> [The data]
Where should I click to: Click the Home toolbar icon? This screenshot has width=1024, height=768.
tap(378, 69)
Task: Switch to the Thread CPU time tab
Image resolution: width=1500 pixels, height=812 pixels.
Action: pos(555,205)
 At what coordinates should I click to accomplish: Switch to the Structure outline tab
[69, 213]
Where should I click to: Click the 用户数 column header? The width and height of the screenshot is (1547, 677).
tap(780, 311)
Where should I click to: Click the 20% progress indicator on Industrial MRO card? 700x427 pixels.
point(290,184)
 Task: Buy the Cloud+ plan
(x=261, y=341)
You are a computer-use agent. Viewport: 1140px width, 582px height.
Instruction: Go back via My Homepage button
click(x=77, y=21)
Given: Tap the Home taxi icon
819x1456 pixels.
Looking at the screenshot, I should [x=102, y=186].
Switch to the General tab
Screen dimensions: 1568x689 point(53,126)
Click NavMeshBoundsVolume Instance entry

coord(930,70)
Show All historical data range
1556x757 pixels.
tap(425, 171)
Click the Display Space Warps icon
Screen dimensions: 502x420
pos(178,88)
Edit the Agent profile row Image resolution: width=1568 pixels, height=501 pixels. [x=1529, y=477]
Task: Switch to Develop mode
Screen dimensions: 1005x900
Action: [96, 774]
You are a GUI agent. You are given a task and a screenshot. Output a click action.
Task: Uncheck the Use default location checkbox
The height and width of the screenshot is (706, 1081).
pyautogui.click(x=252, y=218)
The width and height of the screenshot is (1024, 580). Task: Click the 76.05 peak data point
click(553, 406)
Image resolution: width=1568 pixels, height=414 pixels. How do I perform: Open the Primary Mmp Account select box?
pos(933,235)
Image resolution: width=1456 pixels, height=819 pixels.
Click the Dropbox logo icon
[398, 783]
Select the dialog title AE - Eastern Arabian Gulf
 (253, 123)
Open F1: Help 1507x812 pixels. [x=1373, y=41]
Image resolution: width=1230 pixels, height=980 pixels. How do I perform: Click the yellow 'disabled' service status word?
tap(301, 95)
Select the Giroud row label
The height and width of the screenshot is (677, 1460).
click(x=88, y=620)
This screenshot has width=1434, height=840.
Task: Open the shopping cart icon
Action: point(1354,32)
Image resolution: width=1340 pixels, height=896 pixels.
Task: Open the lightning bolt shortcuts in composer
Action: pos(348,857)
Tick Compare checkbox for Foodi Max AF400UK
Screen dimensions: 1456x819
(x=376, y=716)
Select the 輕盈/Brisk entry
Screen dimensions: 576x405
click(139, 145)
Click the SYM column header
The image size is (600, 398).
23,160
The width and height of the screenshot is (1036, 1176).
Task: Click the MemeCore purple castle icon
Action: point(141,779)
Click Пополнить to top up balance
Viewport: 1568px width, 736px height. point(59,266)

> [Your goal]
Filter the entries and copy each line with "checkbox".

> [Task result]
Task: Uncheck the Use default location checkbox
Tick Compare checkbox for Foodi Max AF400UK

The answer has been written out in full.